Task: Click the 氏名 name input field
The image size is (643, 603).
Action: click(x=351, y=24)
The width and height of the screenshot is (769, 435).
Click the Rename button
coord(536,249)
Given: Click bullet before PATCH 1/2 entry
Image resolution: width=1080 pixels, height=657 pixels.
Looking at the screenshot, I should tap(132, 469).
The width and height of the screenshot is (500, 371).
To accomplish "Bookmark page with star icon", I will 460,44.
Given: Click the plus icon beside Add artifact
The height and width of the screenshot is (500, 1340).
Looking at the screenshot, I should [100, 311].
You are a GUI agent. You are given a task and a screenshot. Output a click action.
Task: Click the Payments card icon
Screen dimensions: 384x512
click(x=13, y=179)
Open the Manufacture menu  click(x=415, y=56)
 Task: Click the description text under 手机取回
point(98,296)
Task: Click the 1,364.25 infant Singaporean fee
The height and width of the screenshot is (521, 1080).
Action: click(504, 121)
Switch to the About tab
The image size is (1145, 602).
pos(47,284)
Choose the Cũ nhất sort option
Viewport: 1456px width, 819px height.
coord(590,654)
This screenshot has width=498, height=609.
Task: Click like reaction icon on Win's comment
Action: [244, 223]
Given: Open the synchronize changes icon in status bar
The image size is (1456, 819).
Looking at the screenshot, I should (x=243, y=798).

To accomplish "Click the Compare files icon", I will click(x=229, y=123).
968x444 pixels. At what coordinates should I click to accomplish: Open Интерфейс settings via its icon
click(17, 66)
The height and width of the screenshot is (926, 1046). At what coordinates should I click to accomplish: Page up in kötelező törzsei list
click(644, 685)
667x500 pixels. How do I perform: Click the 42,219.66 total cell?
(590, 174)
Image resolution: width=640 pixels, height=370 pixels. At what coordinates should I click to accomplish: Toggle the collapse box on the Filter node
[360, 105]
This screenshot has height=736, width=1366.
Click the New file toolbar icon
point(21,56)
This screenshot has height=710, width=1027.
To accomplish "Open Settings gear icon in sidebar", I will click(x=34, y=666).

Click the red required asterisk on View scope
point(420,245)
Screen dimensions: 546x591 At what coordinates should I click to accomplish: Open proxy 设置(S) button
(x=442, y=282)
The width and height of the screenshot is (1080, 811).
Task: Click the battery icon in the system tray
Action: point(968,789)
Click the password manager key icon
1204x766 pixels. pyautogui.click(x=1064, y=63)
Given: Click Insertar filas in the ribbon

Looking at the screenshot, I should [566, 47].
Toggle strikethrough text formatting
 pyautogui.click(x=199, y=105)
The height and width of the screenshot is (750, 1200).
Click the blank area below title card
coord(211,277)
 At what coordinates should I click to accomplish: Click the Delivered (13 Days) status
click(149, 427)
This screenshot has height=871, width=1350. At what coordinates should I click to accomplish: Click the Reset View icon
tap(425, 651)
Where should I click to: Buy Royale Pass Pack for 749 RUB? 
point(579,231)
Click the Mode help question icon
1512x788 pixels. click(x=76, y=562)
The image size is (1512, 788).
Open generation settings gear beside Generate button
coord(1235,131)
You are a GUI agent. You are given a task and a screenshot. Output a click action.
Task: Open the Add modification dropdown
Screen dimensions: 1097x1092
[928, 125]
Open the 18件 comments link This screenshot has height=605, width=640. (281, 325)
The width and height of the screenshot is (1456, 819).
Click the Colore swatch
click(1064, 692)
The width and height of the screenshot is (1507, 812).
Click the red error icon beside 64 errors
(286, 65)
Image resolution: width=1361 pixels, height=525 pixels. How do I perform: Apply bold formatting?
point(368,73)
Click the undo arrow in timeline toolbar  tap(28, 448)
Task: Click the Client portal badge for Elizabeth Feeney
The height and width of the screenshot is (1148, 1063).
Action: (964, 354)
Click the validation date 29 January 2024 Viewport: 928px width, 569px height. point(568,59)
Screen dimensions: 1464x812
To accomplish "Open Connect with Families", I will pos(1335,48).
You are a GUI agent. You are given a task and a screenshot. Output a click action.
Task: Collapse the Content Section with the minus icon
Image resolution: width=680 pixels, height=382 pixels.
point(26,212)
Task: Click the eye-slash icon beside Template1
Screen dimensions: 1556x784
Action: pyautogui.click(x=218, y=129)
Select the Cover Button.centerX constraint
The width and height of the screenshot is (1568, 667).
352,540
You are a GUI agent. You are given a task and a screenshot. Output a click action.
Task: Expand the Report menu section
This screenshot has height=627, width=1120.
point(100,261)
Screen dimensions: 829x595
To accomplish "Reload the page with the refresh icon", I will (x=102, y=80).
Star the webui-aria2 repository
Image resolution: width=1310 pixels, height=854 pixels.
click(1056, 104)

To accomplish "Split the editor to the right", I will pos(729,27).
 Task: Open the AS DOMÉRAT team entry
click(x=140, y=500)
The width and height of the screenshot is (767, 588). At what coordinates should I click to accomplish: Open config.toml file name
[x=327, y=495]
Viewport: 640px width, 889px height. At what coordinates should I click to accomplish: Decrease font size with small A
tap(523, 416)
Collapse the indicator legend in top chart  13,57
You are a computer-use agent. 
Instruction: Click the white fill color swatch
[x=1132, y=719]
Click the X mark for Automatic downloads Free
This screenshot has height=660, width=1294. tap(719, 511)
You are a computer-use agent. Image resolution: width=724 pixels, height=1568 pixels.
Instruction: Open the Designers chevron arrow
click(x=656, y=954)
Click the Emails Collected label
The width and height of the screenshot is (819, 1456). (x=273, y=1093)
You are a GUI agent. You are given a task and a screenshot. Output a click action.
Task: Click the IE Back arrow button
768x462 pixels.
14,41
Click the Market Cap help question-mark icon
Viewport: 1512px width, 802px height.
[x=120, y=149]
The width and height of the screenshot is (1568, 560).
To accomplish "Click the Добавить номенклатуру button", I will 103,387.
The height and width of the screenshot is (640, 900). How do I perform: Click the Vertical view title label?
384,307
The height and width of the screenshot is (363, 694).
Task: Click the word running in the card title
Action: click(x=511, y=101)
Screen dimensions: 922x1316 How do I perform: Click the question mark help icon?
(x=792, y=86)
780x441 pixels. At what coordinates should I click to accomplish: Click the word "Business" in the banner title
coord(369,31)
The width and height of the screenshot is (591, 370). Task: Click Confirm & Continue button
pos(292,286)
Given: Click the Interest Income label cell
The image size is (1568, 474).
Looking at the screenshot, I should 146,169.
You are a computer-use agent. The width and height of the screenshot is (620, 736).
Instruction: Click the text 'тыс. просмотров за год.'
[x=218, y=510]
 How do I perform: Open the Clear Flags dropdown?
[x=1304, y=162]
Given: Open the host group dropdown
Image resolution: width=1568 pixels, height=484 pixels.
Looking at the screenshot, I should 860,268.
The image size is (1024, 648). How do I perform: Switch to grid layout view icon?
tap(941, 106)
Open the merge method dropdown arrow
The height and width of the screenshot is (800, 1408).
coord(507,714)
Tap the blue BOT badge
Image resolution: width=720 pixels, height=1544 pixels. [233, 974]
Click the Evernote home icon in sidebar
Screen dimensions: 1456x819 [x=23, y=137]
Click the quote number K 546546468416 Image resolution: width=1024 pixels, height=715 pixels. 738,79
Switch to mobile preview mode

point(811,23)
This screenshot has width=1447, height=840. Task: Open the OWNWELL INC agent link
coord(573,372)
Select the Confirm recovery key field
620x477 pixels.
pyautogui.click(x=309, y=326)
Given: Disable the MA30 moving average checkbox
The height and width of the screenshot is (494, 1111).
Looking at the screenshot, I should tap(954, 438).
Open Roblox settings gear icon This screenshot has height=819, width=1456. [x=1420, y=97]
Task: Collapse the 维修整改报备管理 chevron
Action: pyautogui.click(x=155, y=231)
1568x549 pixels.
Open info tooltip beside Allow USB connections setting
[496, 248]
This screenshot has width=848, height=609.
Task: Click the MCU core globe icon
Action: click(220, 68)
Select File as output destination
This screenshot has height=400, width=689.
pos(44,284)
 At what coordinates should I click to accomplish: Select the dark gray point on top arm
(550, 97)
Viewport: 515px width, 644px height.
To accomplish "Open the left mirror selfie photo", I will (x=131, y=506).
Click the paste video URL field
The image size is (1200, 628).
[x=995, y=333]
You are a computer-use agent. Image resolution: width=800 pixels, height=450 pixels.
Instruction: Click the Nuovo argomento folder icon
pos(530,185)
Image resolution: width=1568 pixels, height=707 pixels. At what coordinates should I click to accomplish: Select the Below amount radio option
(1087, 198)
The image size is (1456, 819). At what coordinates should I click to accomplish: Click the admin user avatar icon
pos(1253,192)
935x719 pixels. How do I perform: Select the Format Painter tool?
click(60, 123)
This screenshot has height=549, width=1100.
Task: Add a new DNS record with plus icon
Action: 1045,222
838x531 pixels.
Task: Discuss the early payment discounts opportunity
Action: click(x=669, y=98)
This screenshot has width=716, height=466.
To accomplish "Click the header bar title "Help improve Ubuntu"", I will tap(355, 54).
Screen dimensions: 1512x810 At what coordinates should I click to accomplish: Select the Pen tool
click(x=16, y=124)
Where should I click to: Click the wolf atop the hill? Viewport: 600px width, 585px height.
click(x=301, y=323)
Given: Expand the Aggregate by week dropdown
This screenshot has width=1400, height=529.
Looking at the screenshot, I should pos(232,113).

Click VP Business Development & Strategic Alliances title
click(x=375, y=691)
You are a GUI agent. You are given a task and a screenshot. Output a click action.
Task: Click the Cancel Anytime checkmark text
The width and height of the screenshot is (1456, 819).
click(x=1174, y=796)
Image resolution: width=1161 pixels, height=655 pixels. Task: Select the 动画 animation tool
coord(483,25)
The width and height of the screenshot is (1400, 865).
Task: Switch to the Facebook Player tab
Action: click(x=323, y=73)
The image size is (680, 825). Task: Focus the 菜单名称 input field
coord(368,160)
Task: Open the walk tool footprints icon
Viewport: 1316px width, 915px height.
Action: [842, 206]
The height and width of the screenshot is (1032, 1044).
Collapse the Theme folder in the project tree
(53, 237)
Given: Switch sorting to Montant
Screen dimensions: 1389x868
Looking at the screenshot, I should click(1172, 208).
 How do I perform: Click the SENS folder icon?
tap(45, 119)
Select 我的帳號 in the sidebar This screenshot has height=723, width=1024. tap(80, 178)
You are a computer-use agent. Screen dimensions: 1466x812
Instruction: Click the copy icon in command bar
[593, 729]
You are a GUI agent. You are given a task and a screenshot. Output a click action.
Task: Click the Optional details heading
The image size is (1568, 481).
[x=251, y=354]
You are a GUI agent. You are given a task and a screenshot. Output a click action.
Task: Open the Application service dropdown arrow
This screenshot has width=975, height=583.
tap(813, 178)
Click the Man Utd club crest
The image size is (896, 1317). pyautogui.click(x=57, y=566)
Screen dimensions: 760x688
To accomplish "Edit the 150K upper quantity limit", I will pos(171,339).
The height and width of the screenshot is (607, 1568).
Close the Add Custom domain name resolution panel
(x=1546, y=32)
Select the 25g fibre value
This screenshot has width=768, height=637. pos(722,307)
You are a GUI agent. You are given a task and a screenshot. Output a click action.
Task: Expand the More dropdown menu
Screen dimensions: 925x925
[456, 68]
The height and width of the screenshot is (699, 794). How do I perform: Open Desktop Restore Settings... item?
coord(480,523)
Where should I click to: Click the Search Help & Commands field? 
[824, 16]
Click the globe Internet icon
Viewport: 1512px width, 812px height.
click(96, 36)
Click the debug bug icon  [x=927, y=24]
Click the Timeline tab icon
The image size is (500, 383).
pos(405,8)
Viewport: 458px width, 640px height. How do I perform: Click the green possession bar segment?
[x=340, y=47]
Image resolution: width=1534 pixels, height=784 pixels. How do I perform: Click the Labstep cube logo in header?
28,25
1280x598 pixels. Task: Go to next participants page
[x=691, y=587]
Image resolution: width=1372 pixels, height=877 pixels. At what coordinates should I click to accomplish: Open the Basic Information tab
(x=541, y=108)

□ □ □

» THE TASK
Write out each line of the listing as a string in a JSON list, from the line with "The height and width of the screenshot is (750, 1200)." up to and including the line with "point(100,261)", leaving out any blank lines.

» RESULT OF THE TASK
[
  "The height and width of the screenshot is (750, 1200).",
  "Click the blank area below title card",
  "coord(211,277)",
  " At what coordinates should I click to accomplish: Click the Delivered (13 Days) status",
  "click(149, 427)",
  "This screenshot has height=871, width=1350. At what coordinates should I click to accomplish: Click the Reset View icon",
  "tap(425, 651)",
  "Where should I click to: Buy Royale Pass Pack for 749 RUB? ",
  "point(579,231)",
  "Click the Mode help question icon",
  "1512x788 pixels. click(x=76, y=562)",
  "The image size is (1512, 788).",
  "Open generation settings gear beside Generate button",
  "coord(1235,131)",
  "You are a GUI agent. You are given a task and a screenshot. Output a click action.",
  "Task: Open the Add modification dropdown",
  "Screen dimensions: 1097x1092",
  "[928, 125]",
  "Open the 18件 comments link This screenshot has height=605, width=640. (281, 325)",
  "The width and height of the screenshot is (1456, 819).",
  "Click the Colore swatch",
  "click(1064, 692)",
  "The width and height of the screenshot is (1507, 812).",
  "Click the red error icon beside 64 errors",
  "(286, 65)",
  "Image resolution: width=1361 pixels, height=525 pixels. How do I perform: Apply bold formatting?",
  "point(368,73)",
  "Click the undo arrow in timeline toolbar  tap(28, 448)",
  "Task: Click the Client portal badge for Elizabeth Feeney",
  "The height and width of the screenshot is (1148, 1063).",
  "Action: (964, 354)",
  "Click the validation date 29 January 2024 Viewport: 928px width, 569px height. point(568,59)",
  "Screen dimensions: 1464x812",
  "To accomplish \"Open Connect with Families\", I will pos(1335,48).",
  "You are a GUI agent. You are given a task and a screenshot. Output a click action.",
  "Task: Collapse the Content Section with the minus icon",
  "Image resolution: width=680 pixels, height=382 pixels.",
  "point(26,212)",
  "Task: Click the eye-slash icon beside Template1",
  "Screen dimensions: 1556x784",
  "Action: pyautogui.click(x=218, y=129)",
  "Select the Cover Button.centerX constraint",
  "The width and height of the screenshot is (1568, 667).",
  "352,540",
  "You are a GUI agent. You are given a task and a screenshot. Output a click action.",
  "Task: Expand the Report menu section",
  "This screenshot has height=627, width=1120.",
  "point(100,261)"
]